# Records for this exercise
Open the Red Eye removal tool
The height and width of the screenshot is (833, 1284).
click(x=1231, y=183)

...

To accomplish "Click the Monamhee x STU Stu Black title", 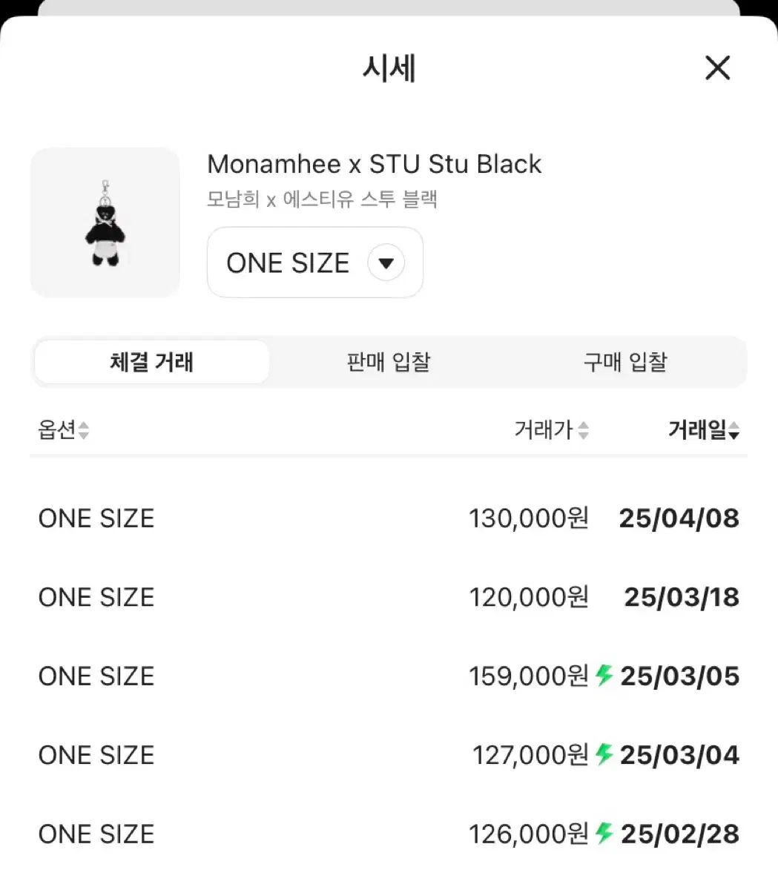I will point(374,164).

...

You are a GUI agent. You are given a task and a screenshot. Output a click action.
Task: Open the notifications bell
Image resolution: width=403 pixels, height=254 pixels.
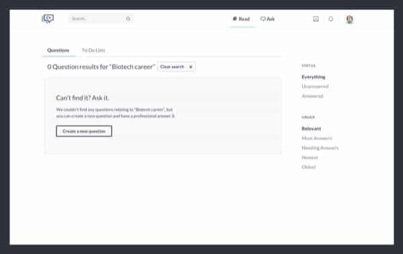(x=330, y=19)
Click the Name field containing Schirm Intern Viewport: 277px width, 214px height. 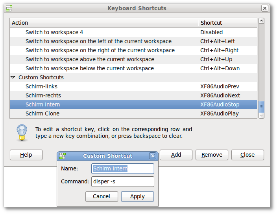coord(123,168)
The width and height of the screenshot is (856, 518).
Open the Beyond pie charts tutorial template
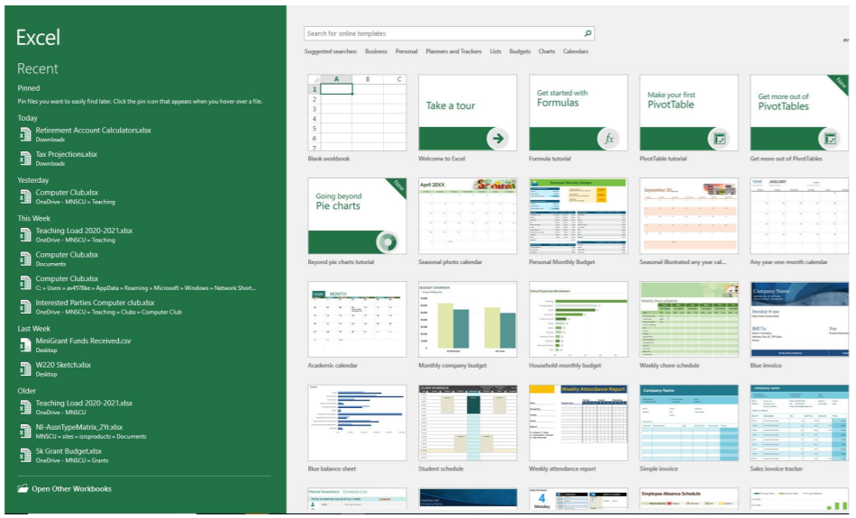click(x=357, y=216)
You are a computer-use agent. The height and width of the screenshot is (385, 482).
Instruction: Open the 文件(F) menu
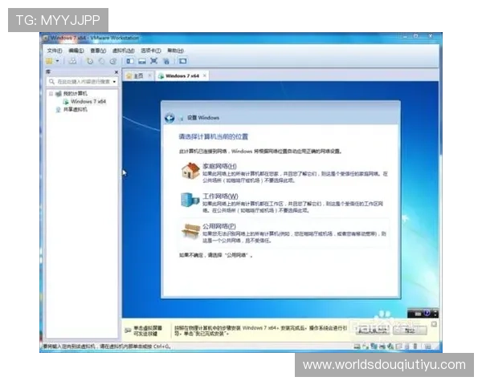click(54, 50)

# Exercise details
Arrange the records from the line with "Open the Red Eye removal tool" up to and including the line with "click(x=1231, y=183)" as a numbered list, omitting any blank lines.

# Output for this task
1. Open the Red Eye removal tool
2. The height and width of the screenshot is (833, 1284).
3. click(x=1231, y=183)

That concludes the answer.